Not to calm myself down, but to save my life from going somewhere I don’t want to be.
Slowing down isn’t just about speed. It’s about creating space.
Space to think, to choose, to be.
Between stimulus and response there is a space.
In that space is our power to choose our response.
In our response lies our growth and our freedom.
Viktor Frankl.
5% is a slower breath.
It’s the pause between bites.
The quiet moment before you answer.
It’s writing your name slowly, feeling the pen over the paper.

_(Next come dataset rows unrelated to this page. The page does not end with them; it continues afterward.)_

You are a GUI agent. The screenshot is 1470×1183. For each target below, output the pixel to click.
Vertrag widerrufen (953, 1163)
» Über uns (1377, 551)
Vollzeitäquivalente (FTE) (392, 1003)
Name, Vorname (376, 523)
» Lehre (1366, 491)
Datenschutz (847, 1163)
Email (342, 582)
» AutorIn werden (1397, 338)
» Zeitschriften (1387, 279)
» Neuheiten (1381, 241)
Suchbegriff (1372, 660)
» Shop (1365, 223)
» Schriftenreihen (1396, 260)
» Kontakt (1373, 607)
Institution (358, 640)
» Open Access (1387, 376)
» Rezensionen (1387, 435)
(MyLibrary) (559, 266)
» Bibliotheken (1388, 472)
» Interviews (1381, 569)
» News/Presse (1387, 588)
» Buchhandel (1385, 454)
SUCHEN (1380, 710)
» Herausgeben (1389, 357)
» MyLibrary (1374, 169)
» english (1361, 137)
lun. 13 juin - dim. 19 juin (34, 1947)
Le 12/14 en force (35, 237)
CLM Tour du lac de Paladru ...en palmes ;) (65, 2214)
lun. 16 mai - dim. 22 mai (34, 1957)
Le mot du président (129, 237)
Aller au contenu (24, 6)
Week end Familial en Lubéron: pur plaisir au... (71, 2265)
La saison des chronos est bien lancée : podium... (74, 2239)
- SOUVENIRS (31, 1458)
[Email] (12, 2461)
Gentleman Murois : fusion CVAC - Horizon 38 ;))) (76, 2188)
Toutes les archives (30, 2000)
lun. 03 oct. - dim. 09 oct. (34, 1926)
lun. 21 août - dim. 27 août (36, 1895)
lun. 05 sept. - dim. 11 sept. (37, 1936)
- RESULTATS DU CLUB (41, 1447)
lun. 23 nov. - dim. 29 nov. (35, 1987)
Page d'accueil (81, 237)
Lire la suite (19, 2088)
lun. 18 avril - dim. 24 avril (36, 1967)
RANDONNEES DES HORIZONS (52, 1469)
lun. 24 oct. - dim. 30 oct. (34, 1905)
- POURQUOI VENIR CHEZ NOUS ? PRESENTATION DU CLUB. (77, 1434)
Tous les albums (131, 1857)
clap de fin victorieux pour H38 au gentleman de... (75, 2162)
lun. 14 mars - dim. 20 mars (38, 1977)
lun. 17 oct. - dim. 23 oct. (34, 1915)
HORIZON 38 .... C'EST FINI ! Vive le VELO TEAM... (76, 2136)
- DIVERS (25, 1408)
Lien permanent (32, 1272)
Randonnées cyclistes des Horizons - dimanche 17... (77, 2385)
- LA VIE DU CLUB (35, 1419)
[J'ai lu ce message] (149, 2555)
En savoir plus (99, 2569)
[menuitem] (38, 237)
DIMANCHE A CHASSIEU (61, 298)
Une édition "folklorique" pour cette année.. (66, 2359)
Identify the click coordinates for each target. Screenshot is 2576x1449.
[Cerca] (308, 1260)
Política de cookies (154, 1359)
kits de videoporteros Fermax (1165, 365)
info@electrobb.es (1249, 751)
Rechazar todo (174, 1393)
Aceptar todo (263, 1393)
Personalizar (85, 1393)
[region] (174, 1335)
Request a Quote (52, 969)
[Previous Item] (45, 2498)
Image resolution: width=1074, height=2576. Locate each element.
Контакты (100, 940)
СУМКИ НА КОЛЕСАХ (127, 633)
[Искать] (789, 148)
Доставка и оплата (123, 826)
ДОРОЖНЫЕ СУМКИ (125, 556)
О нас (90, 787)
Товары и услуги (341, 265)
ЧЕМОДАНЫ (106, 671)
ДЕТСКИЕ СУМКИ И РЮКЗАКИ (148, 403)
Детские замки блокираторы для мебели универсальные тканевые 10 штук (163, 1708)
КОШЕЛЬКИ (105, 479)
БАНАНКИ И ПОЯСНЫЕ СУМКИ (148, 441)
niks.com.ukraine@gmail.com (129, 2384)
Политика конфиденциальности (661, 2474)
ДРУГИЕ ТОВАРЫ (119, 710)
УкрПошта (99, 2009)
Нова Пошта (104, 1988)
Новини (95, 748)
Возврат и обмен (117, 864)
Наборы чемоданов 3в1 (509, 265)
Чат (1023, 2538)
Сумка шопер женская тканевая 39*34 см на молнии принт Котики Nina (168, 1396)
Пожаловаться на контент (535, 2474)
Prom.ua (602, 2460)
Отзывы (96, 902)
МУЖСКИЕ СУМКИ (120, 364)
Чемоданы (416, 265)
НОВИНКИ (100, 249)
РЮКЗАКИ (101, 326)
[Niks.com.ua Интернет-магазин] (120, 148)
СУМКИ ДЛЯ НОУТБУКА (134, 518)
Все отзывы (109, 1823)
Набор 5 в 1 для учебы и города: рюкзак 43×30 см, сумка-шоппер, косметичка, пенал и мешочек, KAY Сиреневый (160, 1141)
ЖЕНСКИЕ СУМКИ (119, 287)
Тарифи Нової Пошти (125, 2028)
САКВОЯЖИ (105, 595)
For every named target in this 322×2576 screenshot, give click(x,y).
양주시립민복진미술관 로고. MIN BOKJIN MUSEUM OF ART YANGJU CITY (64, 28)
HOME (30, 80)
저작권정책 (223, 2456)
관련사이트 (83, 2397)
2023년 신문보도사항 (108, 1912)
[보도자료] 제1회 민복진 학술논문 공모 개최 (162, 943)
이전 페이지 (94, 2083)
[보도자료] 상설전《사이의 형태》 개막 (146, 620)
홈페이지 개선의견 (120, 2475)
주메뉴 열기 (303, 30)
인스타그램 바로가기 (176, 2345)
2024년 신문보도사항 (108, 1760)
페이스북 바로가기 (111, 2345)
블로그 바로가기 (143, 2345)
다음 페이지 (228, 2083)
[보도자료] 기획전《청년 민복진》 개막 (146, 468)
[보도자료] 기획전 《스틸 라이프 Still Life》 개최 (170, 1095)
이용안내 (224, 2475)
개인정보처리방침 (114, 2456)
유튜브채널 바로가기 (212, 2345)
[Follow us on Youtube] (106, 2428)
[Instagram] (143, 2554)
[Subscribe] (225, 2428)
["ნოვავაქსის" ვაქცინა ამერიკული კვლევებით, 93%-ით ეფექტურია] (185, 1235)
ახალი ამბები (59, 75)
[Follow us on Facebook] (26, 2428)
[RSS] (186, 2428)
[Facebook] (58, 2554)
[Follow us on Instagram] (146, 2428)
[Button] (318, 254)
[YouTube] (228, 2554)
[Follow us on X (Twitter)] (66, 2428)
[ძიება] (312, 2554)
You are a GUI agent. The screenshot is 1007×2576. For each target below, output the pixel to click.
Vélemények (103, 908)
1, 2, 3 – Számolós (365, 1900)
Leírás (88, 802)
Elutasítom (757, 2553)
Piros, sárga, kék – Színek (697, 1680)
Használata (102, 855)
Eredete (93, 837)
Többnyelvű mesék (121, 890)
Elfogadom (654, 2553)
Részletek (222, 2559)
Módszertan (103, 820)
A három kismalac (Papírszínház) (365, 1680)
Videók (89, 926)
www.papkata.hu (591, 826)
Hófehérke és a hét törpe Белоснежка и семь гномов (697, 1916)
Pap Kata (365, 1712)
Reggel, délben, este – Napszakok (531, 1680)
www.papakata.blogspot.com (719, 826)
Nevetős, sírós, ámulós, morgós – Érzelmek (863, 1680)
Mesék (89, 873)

It’s staring at your coffee as it cools.
It takes no more than 5%.
It’s the manual override.
Your chance to reprogram your brain.
Stop.
Lift your head. Look around.
Are you happy with where you’re going?
Yes? Then keep going.
No? Now you know.
Until you make the unconscious conscious,
it will direct your life,
and you will call it fate.
Carl Jung.
I’ve stopped running toward nowhere.
Now, I see the next step ahead.
Do you see yours?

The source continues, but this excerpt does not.